Задание A.
Скопируйте из отрывка о встрече с послом фрагмент между словами «Поведение посла было» и «очень уж сильной.» включительно, без каких-либо изменений.

Отрывок.
⟨

Я пробыл в канцелярии двадцать минут, потом пришел Хавери и объявил, что посол освободился. Я вошел в длинный кабинет, и мне навстречу вышел хрупкий на вид мужчина с усталым и печальным выражением глаз. Монокль, тонкие черты лица и прекрасные серебристые от седины волосы придавали ему немного театральный вид. Но ни в его манерах, ни в самом человеке не было ничего искусственного, только большое обаяние и удивительная сила, внушающая почтение, которой я тут же поддался.
Поведение посла было настолько спокойным, что моя нервозность мгновенно улетучилась. На протяжении часа я беседовал с ним, рассказывая о своих страхах и тревогах в отношении сложившейся ситуации, о нехватке фондов, о подпольной антивоенной пропаганде, о растущем недовольстве правительством во всех слоях населения, о ропоте против царской власти. Он несколько удивился. «Я думал, что обстановка в Москве гораздо лучше, чем в Петрограде», – печально сказал он. На самом деле так оно и было, но я догадался, что до этого момента он слишком высоко оценивал патриотические настроения в Москве. Я поколебал его веру, которая, возможно, никогда не была очень уж сильной.

⟩

Данные для задания.
⟨

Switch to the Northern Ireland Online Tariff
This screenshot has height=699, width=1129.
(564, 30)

⟩
⟨

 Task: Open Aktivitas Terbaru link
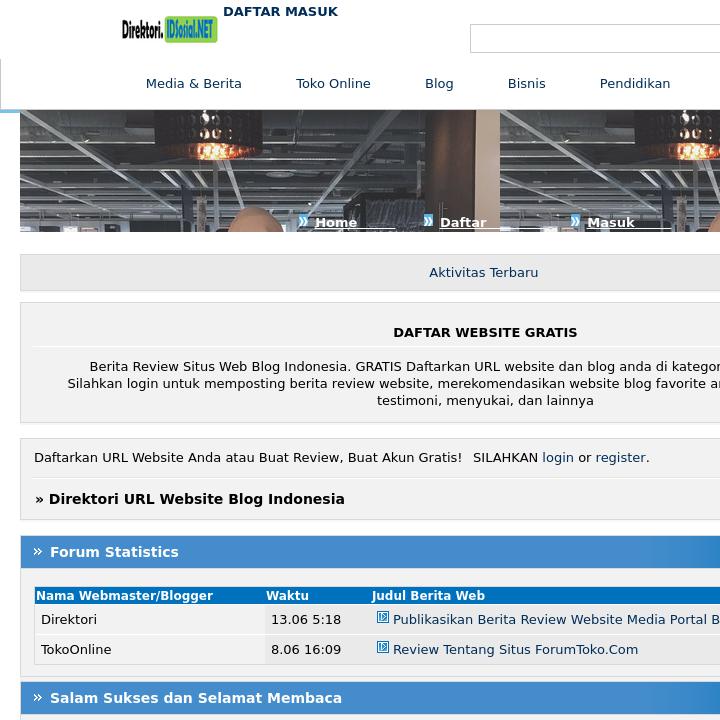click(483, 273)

⟩

Задание B.
Найдите в записях выше все строки со словом «This» и выпишите их полностью.

Ответ A.
Поведение посла было настолько спокойным, что моя нервозность мгновенно улетучилась. На протяжении часа я беседовал с ним, рассказывая о своих страхах и тревогах в отношении сложившейся ситуации, о нехватке фондов, о подпольной антивоенной пропаганде, о растущем недовольстве правительством во всех слоях населения, о ропоте против царской власти. Он несколько удивился. «Я думал, что обстановка в Москве гораздо лучше, чем в Петрограде», – печально сказал он. На самом деле так оно и было, но я догадался, что до этого момента он слишком высоко оценивал патриотические настроения в Москве. Я поколебал его веру, которая, возможно, никогда не была очень уж сильной.

Ответ B.
This screenshot has height=699, width=1129.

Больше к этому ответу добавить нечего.